例えば日本の戦国時代の話を考えれば絶対に衆道系の内容は関わってもいいはずなのだが、描き方が難しいなどの理由でまあ今では絶対に扱われない内容のたぐいである。これは現在の価値感として見て、かなり逸脱しているように見えるからに他ならない。
自分の感想としては、さすがに結核患者の横での喫煙そのものは、うーんと思ったが、それでもよくやったなぁと思ったもんだ。
煙草はあの扱いはまず間違いなく正しいし、結核も当時いわゆる死病でそれこそ「TB(テーベー) or not TB」でTBだったら死が間近であると考えても仕方ない話だった時代だからねぇ。

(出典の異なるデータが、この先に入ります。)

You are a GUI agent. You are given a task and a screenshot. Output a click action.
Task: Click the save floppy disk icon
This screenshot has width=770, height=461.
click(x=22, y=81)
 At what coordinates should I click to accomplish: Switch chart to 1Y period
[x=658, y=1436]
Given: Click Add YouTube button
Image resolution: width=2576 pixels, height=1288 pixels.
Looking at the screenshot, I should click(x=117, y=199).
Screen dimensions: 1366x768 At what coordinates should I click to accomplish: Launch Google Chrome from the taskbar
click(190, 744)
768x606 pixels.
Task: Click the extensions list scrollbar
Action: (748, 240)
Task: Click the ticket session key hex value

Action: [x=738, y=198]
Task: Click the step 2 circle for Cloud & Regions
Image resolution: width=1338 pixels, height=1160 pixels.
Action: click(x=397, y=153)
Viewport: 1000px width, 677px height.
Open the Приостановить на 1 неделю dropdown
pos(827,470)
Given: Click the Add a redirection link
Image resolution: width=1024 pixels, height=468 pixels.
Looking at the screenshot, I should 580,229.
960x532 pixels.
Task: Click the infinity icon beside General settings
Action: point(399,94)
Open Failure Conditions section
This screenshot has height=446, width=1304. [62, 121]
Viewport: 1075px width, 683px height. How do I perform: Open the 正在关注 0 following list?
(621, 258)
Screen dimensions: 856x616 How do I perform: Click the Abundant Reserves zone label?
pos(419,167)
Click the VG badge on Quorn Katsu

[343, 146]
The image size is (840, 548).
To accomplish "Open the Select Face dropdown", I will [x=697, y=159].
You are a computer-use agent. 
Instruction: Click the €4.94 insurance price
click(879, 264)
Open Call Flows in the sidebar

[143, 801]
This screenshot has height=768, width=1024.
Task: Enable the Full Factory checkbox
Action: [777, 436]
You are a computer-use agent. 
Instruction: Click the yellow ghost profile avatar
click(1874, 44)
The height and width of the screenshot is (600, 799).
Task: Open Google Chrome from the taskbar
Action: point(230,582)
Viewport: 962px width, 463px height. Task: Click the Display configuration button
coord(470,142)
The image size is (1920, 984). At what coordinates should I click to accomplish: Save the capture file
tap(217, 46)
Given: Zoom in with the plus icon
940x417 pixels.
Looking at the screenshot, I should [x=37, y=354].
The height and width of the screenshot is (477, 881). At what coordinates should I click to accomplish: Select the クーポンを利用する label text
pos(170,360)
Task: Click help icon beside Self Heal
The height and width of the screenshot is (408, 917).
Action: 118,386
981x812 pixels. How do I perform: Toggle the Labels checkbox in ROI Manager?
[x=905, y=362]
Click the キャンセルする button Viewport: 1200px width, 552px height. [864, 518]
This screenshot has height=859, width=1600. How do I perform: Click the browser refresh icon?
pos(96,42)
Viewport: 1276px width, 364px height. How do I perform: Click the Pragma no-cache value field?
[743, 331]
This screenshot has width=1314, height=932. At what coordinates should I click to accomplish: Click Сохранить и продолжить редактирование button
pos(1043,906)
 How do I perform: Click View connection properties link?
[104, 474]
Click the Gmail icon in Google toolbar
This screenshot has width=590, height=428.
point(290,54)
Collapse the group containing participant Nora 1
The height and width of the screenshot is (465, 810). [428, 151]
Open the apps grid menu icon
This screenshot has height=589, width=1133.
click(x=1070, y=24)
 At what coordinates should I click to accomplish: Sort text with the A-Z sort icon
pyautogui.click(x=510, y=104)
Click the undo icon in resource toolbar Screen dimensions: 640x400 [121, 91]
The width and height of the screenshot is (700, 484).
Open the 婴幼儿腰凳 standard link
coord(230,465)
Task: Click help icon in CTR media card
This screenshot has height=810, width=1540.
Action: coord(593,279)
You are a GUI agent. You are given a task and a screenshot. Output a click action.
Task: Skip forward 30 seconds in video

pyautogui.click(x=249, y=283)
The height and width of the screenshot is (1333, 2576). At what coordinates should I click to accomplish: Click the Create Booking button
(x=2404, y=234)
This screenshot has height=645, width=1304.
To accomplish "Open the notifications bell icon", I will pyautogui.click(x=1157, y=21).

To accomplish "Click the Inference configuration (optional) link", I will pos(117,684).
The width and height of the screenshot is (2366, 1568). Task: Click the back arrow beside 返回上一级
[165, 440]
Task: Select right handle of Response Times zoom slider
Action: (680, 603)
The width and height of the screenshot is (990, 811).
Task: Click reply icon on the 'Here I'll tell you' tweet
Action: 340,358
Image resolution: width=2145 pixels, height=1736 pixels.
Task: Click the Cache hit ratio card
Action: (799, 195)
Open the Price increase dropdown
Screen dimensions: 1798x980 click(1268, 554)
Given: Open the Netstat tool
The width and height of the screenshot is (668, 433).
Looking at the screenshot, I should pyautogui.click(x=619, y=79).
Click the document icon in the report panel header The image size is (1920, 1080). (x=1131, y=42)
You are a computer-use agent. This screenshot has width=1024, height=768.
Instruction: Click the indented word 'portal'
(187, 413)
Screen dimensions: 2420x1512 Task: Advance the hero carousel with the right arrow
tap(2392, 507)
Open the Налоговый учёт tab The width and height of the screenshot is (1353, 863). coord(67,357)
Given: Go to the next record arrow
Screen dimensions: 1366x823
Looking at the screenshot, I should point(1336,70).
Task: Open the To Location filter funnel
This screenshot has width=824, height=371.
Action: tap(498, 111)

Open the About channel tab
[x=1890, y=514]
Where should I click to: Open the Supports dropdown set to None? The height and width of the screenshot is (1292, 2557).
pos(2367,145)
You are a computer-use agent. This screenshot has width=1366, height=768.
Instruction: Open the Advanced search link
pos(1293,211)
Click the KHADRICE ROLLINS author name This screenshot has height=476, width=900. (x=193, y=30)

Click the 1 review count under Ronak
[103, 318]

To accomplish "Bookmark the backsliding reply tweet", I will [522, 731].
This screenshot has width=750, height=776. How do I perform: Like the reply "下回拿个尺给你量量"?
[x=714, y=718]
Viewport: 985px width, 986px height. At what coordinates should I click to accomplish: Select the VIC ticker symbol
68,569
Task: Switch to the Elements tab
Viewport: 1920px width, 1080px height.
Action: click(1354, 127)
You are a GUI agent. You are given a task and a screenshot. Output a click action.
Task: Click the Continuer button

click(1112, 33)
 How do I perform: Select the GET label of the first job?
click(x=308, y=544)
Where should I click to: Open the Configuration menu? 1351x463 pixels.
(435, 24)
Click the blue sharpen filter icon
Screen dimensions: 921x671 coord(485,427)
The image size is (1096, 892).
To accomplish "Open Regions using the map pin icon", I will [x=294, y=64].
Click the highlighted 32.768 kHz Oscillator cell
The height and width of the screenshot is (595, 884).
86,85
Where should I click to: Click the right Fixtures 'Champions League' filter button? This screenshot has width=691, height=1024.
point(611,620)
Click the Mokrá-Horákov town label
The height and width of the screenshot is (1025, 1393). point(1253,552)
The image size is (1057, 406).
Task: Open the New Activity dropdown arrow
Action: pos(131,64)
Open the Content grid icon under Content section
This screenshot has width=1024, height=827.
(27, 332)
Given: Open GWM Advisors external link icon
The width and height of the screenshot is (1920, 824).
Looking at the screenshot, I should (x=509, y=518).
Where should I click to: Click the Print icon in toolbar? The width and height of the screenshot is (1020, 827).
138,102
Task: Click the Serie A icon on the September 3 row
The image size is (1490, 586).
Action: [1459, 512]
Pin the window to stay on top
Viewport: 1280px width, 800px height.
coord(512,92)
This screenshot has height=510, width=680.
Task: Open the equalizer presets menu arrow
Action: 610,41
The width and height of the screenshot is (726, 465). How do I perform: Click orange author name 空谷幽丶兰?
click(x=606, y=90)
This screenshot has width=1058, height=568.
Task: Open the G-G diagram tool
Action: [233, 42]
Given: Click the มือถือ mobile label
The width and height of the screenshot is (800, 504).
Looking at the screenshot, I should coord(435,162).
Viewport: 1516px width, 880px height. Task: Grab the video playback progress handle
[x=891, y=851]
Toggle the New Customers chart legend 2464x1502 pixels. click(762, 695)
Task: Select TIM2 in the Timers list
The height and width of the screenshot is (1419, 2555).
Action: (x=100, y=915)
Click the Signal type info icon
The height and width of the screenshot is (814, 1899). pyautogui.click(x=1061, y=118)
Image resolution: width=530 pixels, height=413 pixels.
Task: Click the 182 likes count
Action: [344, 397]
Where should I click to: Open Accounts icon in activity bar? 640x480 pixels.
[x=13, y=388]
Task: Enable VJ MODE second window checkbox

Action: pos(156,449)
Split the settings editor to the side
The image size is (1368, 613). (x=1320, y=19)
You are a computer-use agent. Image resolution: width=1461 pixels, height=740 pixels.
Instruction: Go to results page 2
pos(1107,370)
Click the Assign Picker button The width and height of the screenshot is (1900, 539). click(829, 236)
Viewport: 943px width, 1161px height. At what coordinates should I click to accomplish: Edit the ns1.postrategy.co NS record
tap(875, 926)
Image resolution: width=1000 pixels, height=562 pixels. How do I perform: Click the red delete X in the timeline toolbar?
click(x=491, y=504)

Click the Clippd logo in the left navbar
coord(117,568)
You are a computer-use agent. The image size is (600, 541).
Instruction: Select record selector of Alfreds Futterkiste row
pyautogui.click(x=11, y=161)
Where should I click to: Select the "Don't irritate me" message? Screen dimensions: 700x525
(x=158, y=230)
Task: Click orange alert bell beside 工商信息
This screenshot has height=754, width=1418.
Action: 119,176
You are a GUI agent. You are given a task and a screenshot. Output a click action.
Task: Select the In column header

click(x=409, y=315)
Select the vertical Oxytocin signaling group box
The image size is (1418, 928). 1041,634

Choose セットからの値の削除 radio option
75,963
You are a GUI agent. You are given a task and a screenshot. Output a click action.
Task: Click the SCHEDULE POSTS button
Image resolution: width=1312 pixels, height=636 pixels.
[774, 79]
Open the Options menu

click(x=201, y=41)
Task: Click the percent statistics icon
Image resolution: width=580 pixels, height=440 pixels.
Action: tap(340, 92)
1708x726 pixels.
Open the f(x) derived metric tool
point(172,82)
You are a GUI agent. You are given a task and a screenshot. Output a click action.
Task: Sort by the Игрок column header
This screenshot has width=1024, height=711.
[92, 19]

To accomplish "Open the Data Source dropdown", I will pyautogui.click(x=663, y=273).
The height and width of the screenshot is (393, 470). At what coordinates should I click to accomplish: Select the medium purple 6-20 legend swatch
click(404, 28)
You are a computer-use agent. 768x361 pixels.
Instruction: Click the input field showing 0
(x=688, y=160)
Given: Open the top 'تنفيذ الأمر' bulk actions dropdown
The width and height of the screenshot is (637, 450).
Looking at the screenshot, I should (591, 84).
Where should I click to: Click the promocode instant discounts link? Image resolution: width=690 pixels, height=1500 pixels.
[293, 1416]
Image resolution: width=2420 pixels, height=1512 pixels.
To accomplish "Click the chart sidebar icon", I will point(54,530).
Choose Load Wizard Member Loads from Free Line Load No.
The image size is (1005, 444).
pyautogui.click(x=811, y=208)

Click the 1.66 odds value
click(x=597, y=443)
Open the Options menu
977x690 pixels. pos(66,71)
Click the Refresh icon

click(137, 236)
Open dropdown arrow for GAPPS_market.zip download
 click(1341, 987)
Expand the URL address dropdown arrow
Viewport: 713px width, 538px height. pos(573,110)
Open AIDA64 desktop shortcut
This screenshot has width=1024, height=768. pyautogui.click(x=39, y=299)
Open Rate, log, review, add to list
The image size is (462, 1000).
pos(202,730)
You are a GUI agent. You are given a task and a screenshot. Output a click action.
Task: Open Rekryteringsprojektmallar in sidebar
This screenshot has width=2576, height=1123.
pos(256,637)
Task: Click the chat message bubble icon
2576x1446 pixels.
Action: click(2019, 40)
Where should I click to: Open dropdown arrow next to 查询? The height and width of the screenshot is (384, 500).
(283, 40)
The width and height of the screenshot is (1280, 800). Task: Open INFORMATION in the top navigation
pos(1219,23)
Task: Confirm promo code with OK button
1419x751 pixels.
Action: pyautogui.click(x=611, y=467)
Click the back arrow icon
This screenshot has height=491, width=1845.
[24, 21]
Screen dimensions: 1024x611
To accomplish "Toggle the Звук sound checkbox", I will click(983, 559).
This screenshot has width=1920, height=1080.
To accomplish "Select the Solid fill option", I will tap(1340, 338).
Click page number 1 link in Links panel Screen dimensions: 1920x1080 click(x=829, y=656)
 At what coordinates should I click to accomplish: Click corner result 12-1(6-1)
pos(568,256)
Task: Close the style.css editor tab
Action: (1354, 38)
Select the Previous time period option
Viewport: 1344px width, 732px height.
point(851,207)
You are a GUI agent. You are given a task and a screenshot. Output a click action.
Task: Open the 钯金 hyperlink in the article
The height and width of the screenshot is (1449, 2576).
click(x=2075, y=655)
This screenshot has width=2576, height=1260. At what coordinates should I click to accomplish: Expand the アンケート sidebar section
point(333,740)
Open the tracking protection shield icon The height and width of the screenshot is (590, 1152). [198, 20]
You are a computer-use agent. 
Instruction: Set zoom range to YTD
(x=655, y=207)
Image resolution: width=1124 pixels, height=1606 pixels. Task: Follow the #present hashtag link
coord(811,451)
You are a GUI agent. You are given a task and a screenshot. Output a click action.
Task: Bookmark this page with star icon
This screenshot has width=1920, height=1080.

結核患者の横で煙草のシーンも、「それよりも優先すべき事項」があるという悲惨さを物語らせた。今でいう尊厳死みたいな概念でしょうか。
妹が来て泣くシーンあたりは本当にああ、よく描いてくれたと思うシーンだった。
まあ文句を言う人は言うでしょう。
っと、これだけ書くことあれば十分に楽しんだ、とも言えるけど、本当に面白いと思ったものは、主人公その他の動きではなく、ほあの小物シリーズの描写の方だった。
計算尺イイ!!
いや小さいの持ってるけど、使うスピードも素人以下レベルながら、ああこうやって使ってたんだと改めて見させてもらった感じ。
日本の家人の人たちの労働、動きなども面白かった。
電車も良かった。電車の中の人たちの描写も好きだ。
飛行実験のあの緑の旗は何で緑なのかとかわからないし、これから当分疑問にもつ内容となるだろう。
そういう意味で個人的に面白かったシーンが結構前半に集中していて、後半は調度品でこれらはあんまり珍しく感じなかったんだよね。
こんなもんです。
間違いなく自分は楽しめた人間ですが、いろいろ感動もすれど、その前に気になる関門が多い作品だと感じる以上、絶賛は無理ですなぁ。